Governo prorroga por mais 2 meses alívio fiscal no querosene de aviação e biodiesel, adiando alta nos preços

Governo Federal estende benefícios fiscais para combustíveis essenciais por mais dois meses

A União Federal publicou nesta sexta-feira, 29, no Diário Oficial, a prorrogação por dois meses dos benefícios fiscais para a importação e venda de biodiesel e querosene de aviação. A decisão, assinada pelo presidente Luiz Inácio Lula da Silva e pelo ministro da Fazenda, Dario Durigan, prolonga os descontos até 31 de julho, evitando que expirem neste domingo, 31.

A medida, através do Decreto n° 12.991, altera decretos anteriores e mantém a redução nas alíquotas do PIS/Pasep e da Cofins incidentes sobre esses combustíveis estratégicos. O objetivo é **mitigar o impacto da alta dos preços dos combustíveis**, que tem pressionado diversos setores da economia.

Conforme informação divulgada pelo Diário Oficial da União, o querosene de aviação terá um desconto equivalente a 99,99% sobre os impostos, com um coeficiente de redução de 0,99987. Já o biodiesel terá a tributação zerada, com coeficiente de 1,0, mantendo o desconto de 100%.

Combate à inflação e apoio ao setor de transporte

Esses descontos fazem parte de um pacote de medidas emergenciais lançado pelo governo em maio para **conter a escalada nos preços dos combustíveis**, influenciada por conflitos globais no Oriente Médio. A intenção é **evitar que empresas de transporte, especialmente as aéreas, repassem o aumento dos custos operacionais aos consumidores**, o que poderia gerar um forte impacto inflacionário.

Impacto direto na aviação comercial

A Associação Brasileira das Empresas Aéreas (Abear) destaca que o **querosene de aviação já representa 45% dos custos operacionais do setor aéreo**. Em audiência pública na Câmara dos Deputados, o presidente da Abear, Juliano Norman, defendeu a prorrogação da isenção do PIS/Cofins sobre o querosene de aviação até o final do ano.
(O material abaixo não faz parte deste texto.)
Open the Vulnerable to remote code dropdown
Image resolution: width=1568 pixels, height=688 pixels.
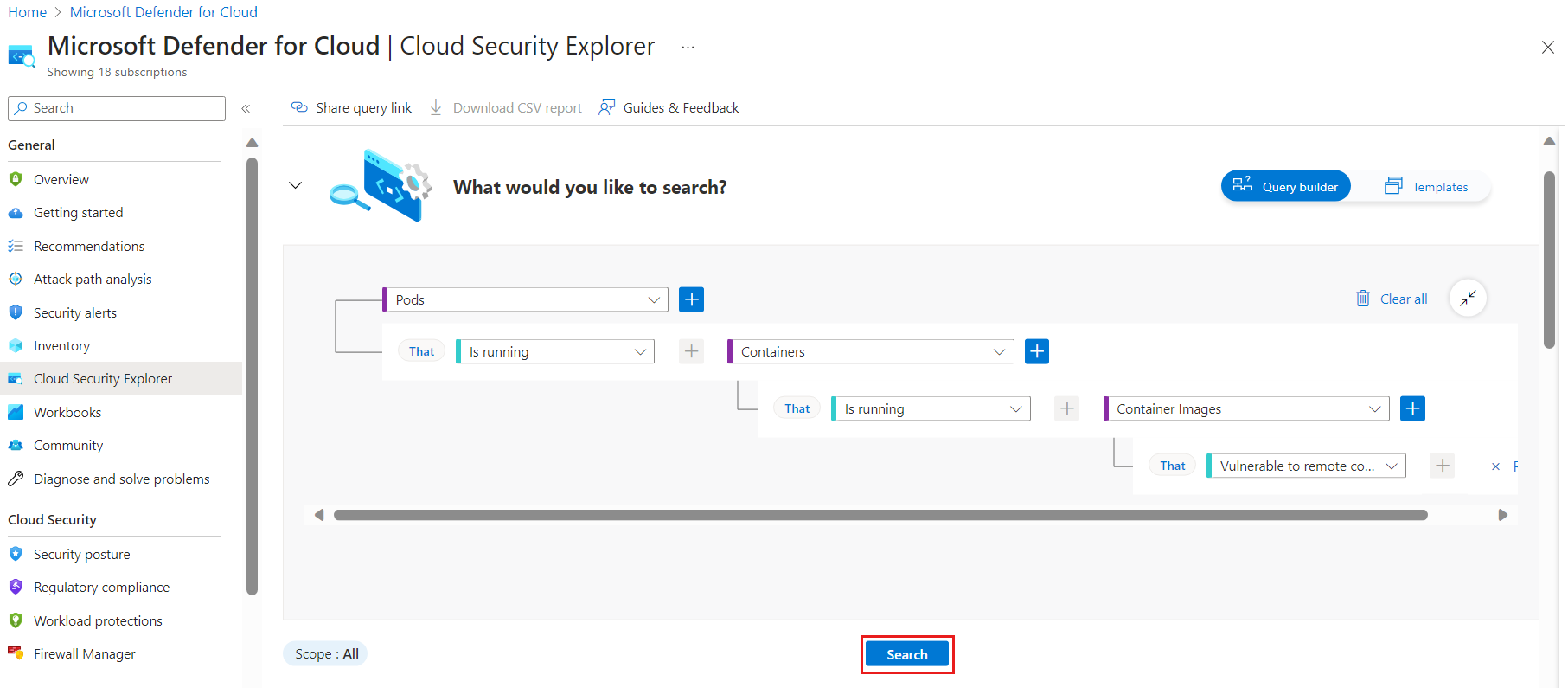coord(1306,466)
Dados apresentados na ocasião revelam que o preço do litro do produto mais que dobrou entre fevereiro e agora, saindo de R$ 3,30 para R$ 6,65.

Ajustes na malha aérea devido aos custos

A alta expressiva no preço do querosene de aviação tem forçado as companhias aéreas a **”redesenhar” suas malhas de voos**, com redução na oferta. A Abear projeta uma diminuição de 93 voos diários em maio e 121 voos diários em junho. As regiões Norte e Nordeste são as mais afetadas por essa crise. Norman alertou que a pior consequência da crise é o desatendimento de destinos ou a devolução de aeronaves aos fabricantes, dada a complexidade da retomada das operações.